Shan Lollis "Break A Leg"
Shan Lollis, acrylic paintings
Local favorite, Shan Lollis, returns as a featured artist for May. Shan is known for her colorful, fun and whimsical style. Shan’s new collection of acrylic paintings and drawings represent a few of the age old traditions of classic theater that commenced in the early 13th century and still exist today.
Join us for an Artist Reception during the First Friday Art Walk, on May 6th, from 5:00 to 8:00 PM. Father and son duo, Jeff and Julian Jones, will entertain us on the fiddle and guitar. Wine and light refreshments will be served.
No one can live in or near Ashland, Oregon, without being aware of its theaters and their importance to the history and economy of the area. Because “Theater” is an ancient human activity, with its actors, musicians and acrobats performing indoors and out, many traditions and superstitions have developed over time...some for practical reasons, some to bring good luck and some to avoid bad luck. Whistling for example near or on stage is considered bad luck. Years ago, sailing men who were ashore were often hired to handle stage rigging. Aboard ship, certain whistles were a means of executing commands from ship's officers to raise or lower spars.

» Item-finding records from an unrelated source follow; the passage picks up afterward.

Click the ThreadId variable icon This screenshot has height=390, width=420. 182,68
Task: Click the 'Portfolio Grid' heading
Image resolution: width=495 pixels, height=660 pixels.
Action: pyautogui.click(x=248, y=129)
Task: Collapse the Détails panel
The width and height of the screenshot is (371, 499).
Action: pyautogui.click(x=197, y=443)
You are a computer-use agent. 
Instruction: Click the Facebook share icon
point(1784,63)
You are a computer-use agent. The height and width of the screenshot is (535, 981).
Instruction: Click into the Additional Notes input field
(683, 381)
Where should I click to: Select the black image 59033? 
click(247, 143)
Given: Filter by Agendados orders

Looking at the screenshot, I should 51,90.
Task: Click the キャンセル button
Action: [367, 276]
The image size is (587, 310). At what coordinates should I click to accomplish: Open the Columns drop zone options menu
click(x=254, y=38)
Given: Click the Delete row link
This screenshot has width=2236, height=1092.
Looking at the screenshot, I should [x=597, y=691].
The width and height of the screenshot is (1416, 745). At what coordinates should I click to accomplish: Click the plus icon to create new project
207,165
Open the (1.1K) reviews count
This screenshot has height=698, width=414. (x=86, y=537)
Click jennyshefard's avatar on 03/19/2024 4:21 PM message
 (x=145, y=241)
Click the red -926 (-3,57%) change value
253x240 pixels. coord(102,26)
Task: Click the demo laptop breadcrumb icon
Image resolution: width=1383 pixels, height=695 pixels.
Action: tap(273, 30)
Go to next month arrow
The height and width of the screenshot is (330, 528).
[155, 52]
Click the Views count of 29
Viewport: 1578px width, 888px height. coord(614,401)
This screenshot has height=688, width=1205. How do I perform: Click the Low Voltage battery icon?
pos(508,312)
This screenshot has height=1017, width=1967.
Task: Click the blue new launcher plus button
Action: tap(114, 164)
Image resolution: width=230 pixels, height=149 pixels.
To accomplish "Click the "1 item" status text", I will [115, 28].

On stage, an errant whistle could be confused by a stage hand causing potentially dangerous results to the actors below. The “ghost light” is a lamp left on stage when the rest of the theater lights are dark. Originally the light was to keep a stage apron lit...so that performers or stage hands would not fall into the orchestra pit. A contradicting superstition is that the ghost light would keep ghosts away. The Palace Theater in London regularly keeps two reserved seats in the balcony for “theater ghosts.” Around the sixteenth century the term “break a leg” meant to take a bow after a well received performance. Appreciative audiences would toss coins to the actors, and they would have to bend their knees (break a leg) to pick up the coins.